Lines before the one containing "Task: Click the zoom in magnifier in ribbon" are not wanted; restate the rest below word for word, through the last line, but drop any pictures.
(Exercise data)
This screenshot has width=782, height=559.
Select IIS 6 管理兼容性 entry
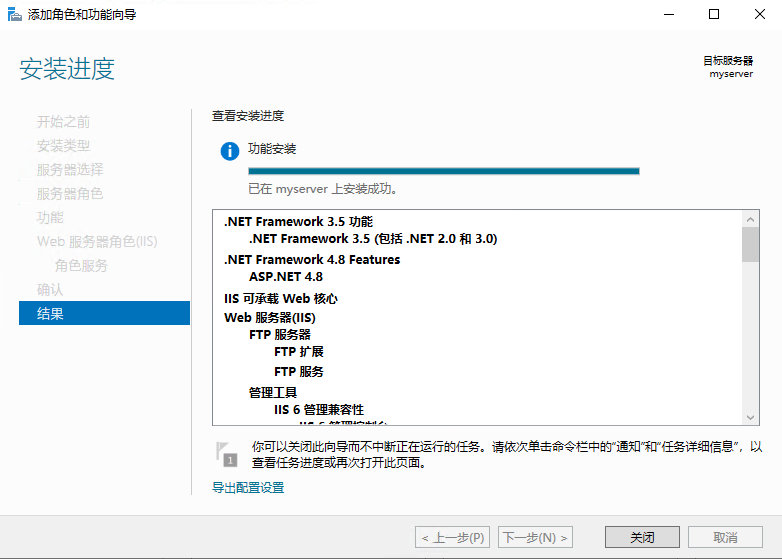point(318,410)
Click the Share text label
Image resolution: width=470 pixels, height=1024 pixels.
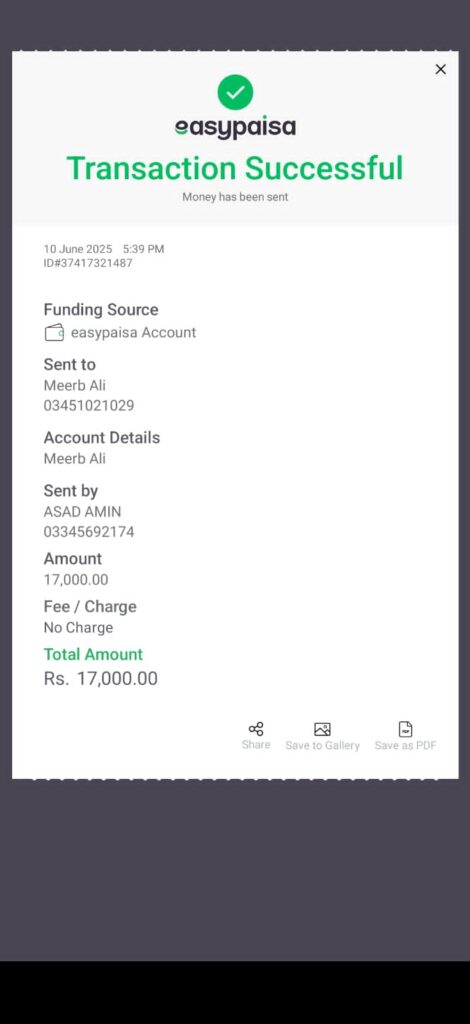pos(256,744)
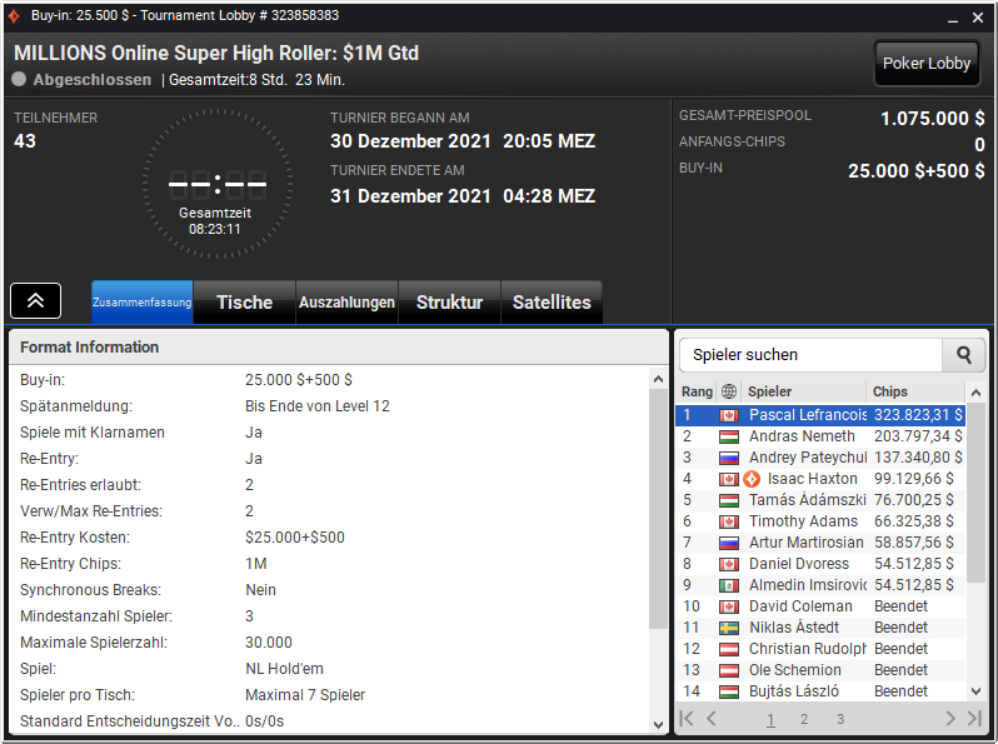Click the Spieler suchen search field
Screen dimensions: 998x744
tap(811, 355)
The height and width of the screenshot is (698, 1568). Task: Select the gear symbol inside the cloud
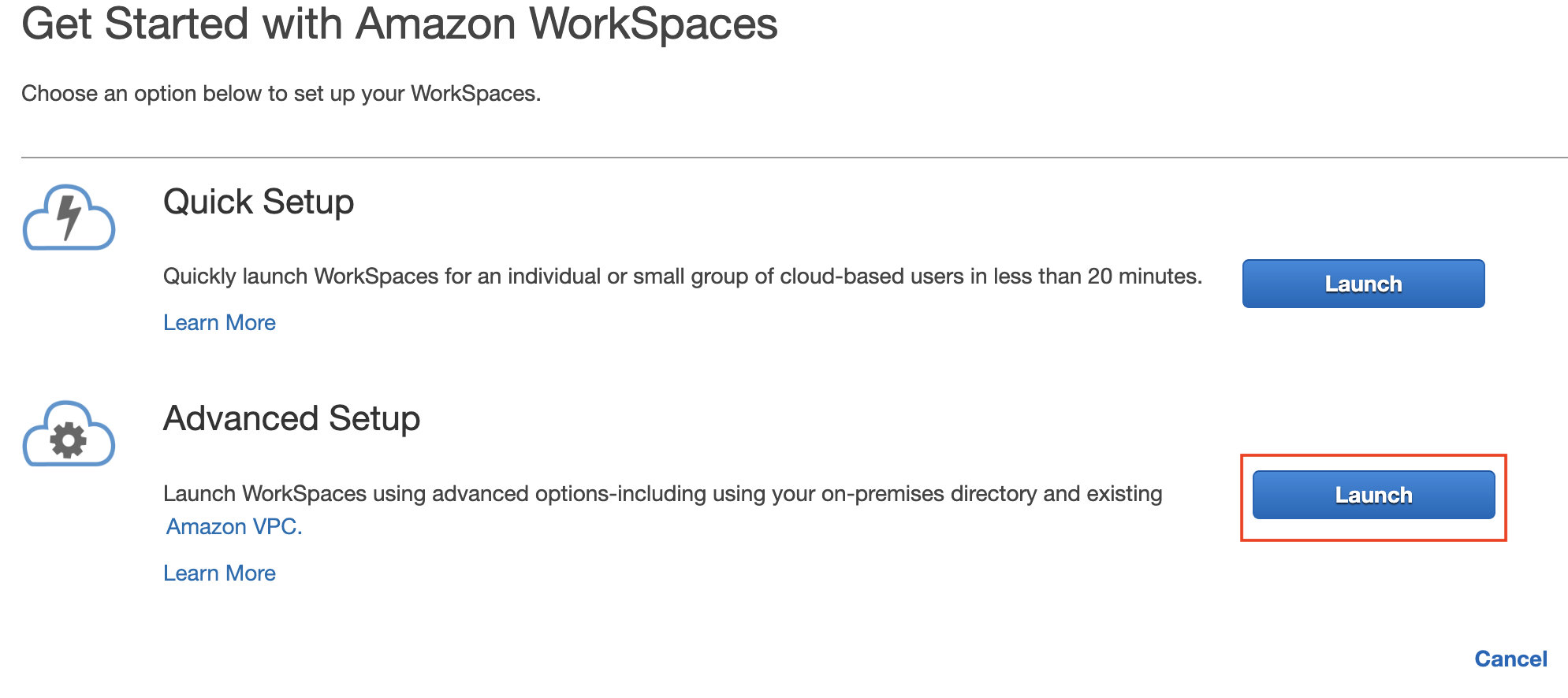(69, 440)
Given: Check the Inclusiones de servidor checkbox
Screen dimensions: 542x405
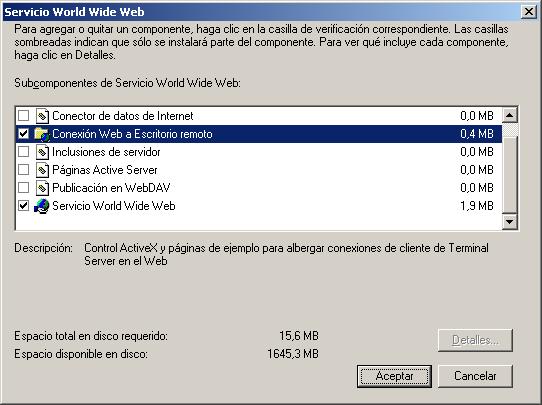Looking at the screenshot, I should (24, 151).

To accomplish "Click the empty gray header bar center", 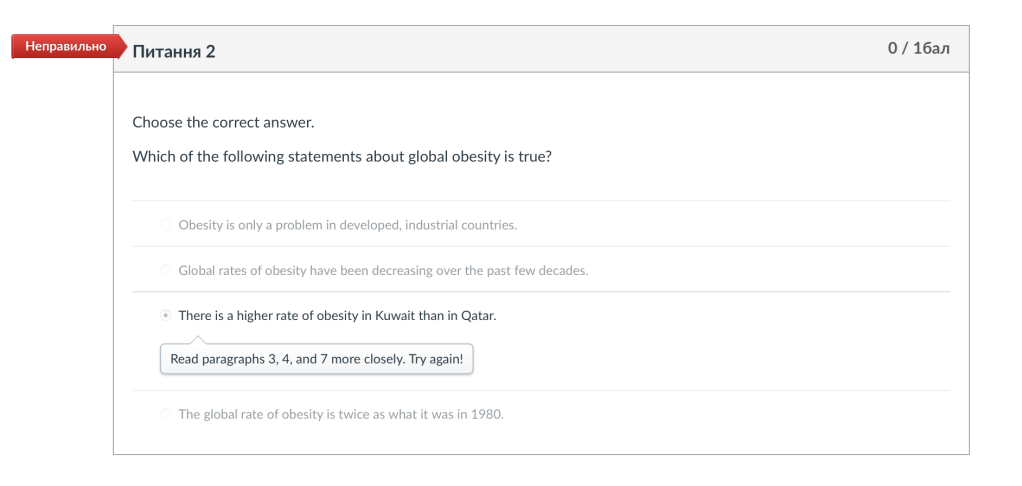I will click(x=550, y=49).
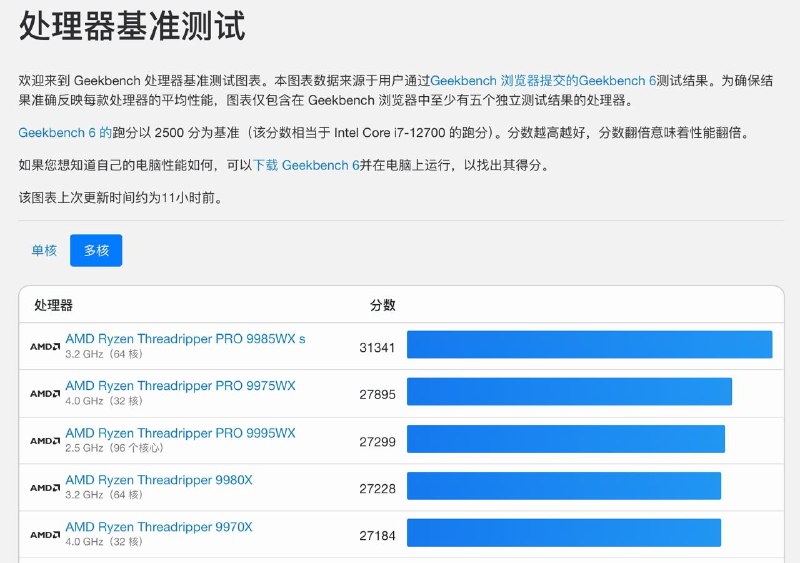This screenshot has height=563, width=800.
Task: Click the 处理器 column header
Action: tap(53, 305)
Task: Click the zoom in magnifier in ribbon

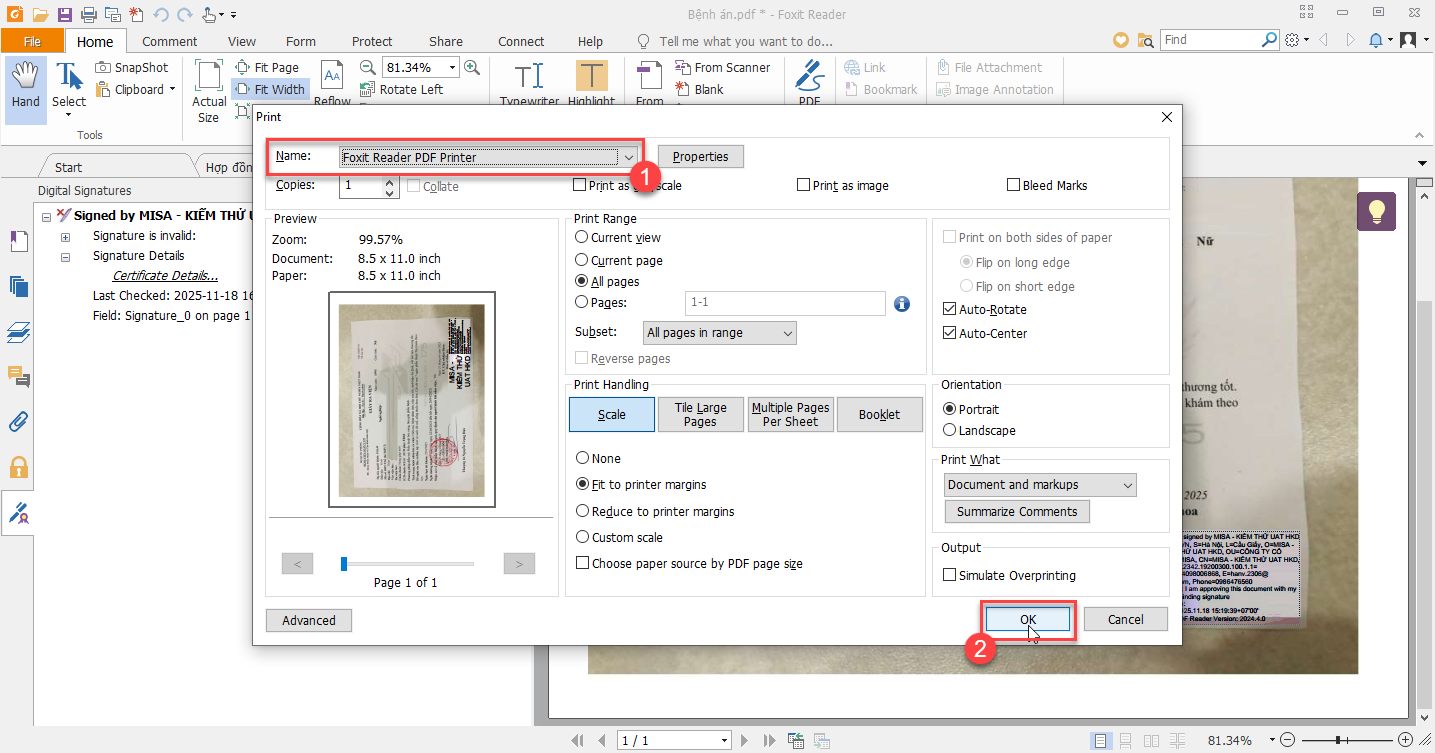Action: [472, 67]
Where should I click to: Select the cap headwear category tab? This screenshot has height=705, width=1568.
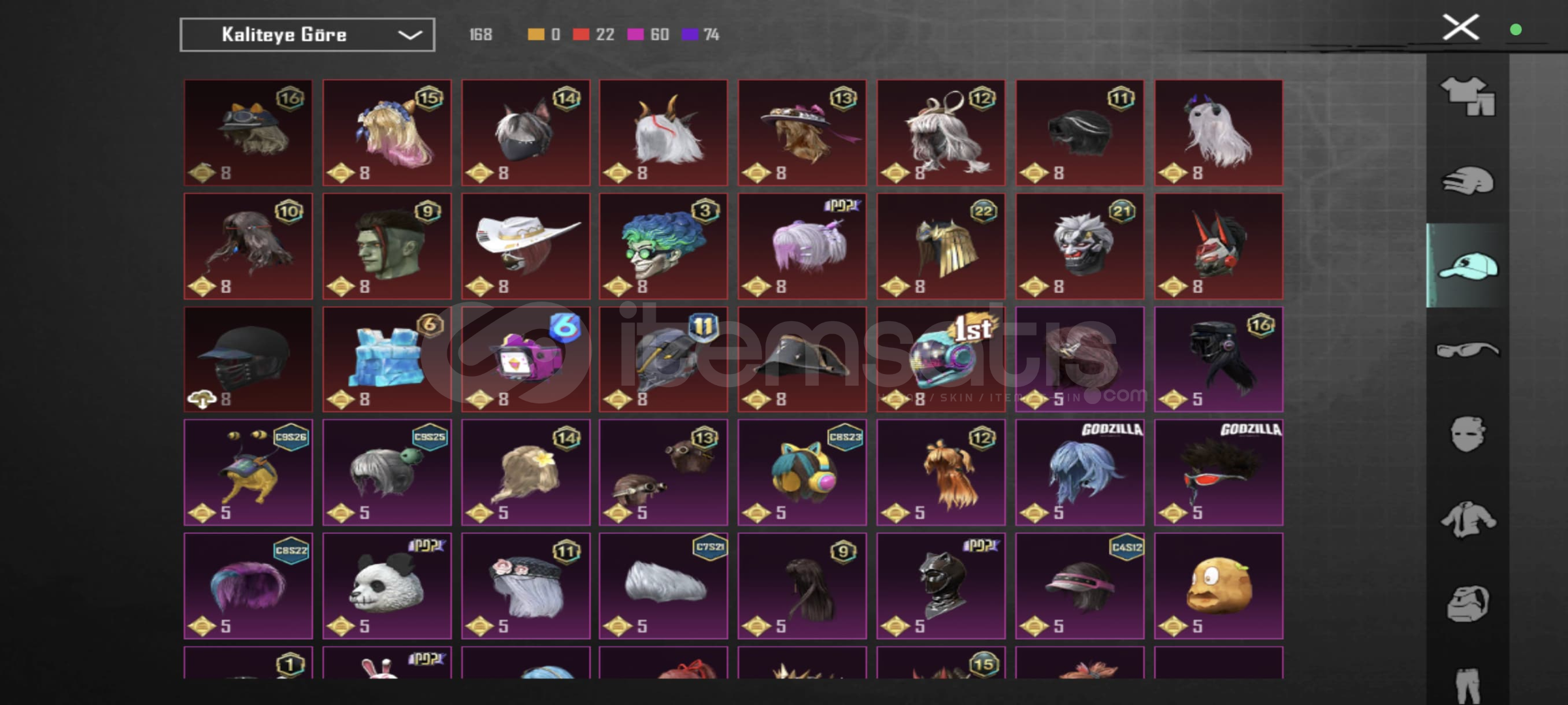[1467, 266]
(End Exercise data)
Response area >>
Task: Click the zoom in magnifier in ribbon

Action: [472, 67]
Where should I click to: Select the cap headwear category tab? This screenshot has height=705, width=1568.
[1467, 266]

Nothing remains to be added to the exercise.